Selected excerpt –
IN THE APPELLATE COURT OF ILLINOIS SECOND DISTRICT
December 30, 2011
THE PEOPLE OF THE STATE OF ILLINOIS,
RONALD W. SLAVIN,
Appeal from the Circuit Court of Lake County. No. 10-CM-572 Honorable Thomas M. Schippers, Judge, Presiding.
The opinion of the court was delivered by: Justice Burke
JUSTICE BURKE delivered the judgment of the court, with opinion. Justices McLaren and Birkett concurred in the judgment and opinion.
¶ 1 Defendant, Ronald W. Slavin, was charged with possession of less than 2.5 grams of cannabis (720 ILCS 550/4(a) (West 2010)) and possession of drug paraphernalia (720 ILCS 600/3.5(a) (West 2010)). Defendant moved to suppress evidence that was obtained by a warrantless entry into and search of an ice fishing shanty within which he was fishing. The trial court denied the motion to suppress. Following a bench trial, defendant was found guilty of the charges and was sentenced to one year of conditional discharge and fined $750. On appeal, defendant contends the trial court erred by denying his motion to suppress evidence. We affirm.

Target position records
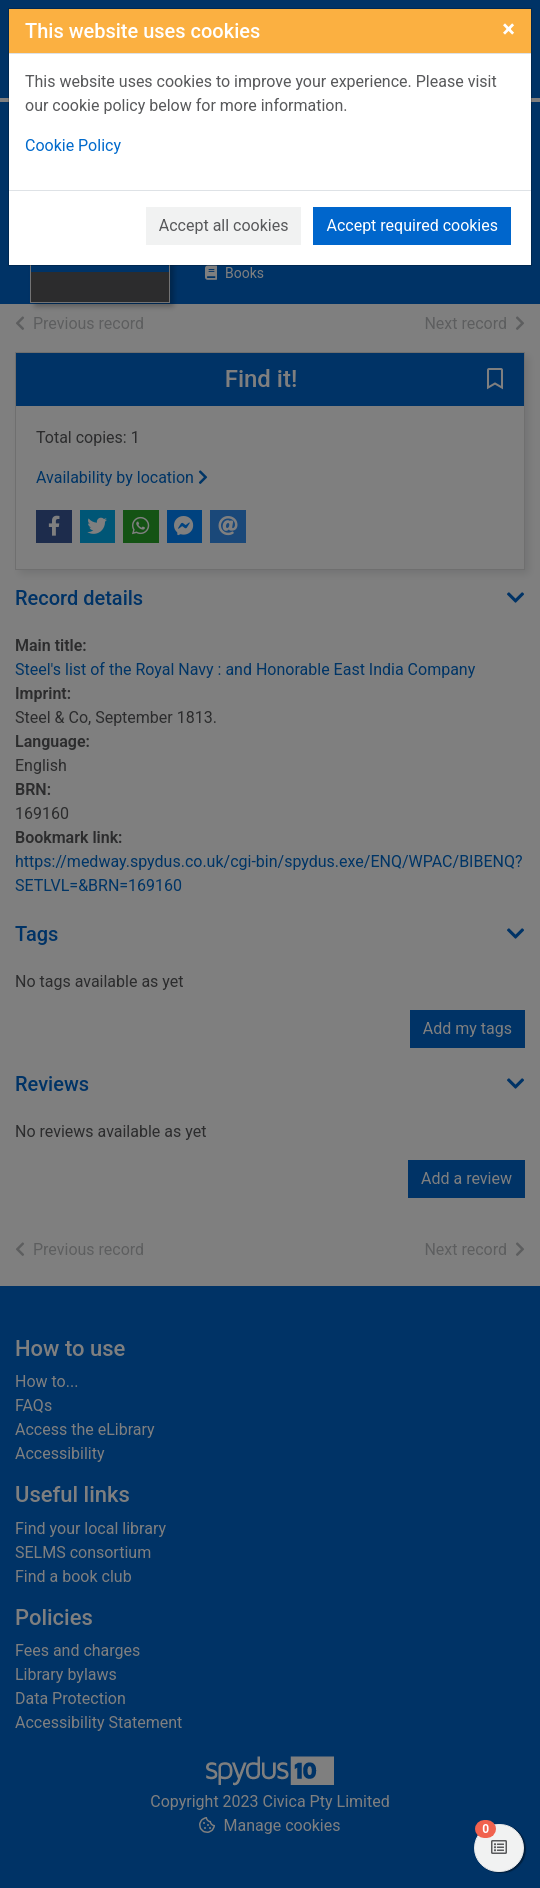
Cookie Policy (73, 145)
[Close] (508, 29)
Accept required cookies (412, 225)
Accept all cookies (224, 225)
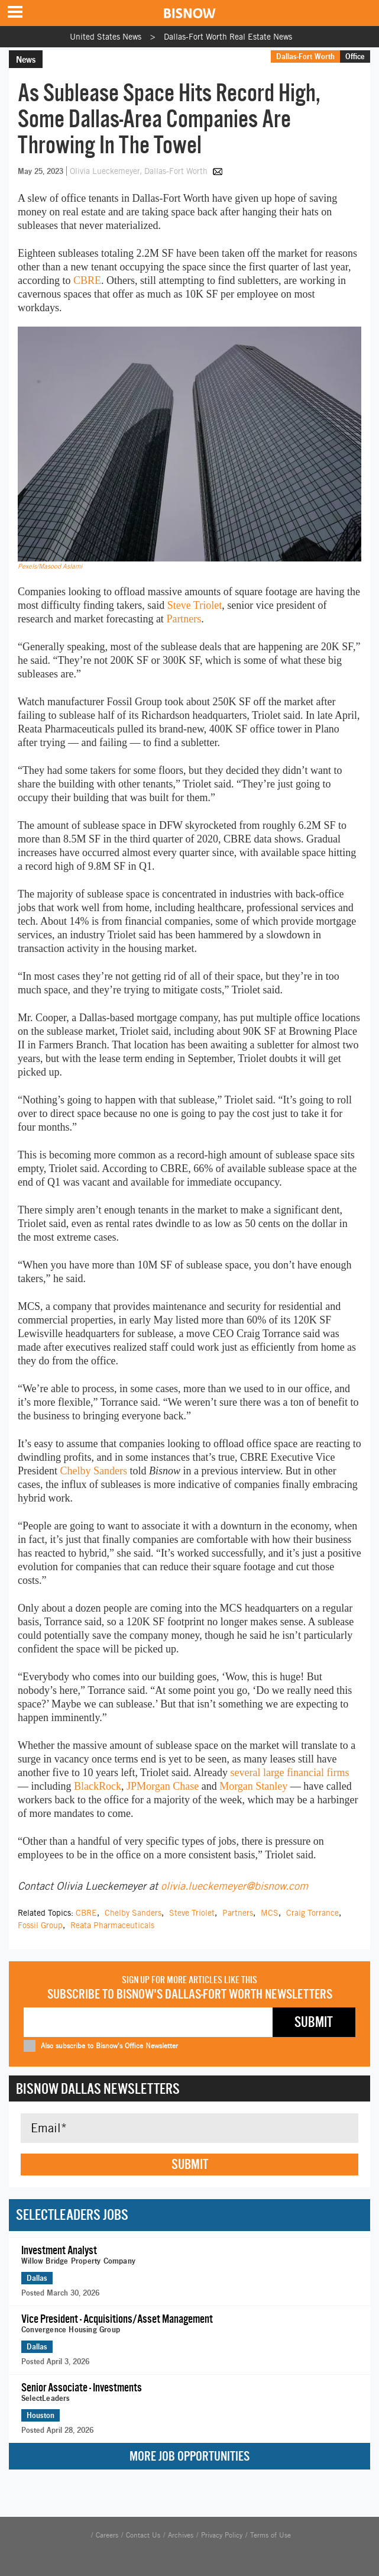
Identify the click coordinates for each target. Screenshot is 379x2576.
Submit (189, 2164)
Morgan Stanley (253, 1786)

Problem 1 – In the appellate opinion, what sentence did the defendant receive after the bench trial?
Problem 2 – Repeat the appellate opinion word for word from "The opinion of" up to and including "judgment and opinion.".
Problem 3 – Proceed with the appellate opinion from where it stops.

Task answer 1 – One year of conditional discharge and a $750 fine.

Task answer 2 –
The opinion of the court was delivered by: Justice Burke
JUSTICE BURKE delivered the judgment of the court, with opinion. Justices McLaren and Birkett concurred in the judgment and opinion.

Task answer 3 –
¶ 2 FACTS
¶ 3 Conservation police officer Brandon Fehrenbacher testified at the hearing on defendant's motion to suppress. On Wednesday, January 27, 2010, from approximately 9 a.m. to 5 p.m., Fehrenbacher was patrolling Spring Lake, in Lake County, Illinois. As part of his employment with the Illinois Department of Natural Resources Law Enforcement, Fehrenbacher was making summary checks on ice fishermen to ensure that they were in compliance with fishing regulations, pursuant to section 1-185 of the Fish and Aquatic Life Code (Code) (515 ILCS 5/1-185 (West 2010)).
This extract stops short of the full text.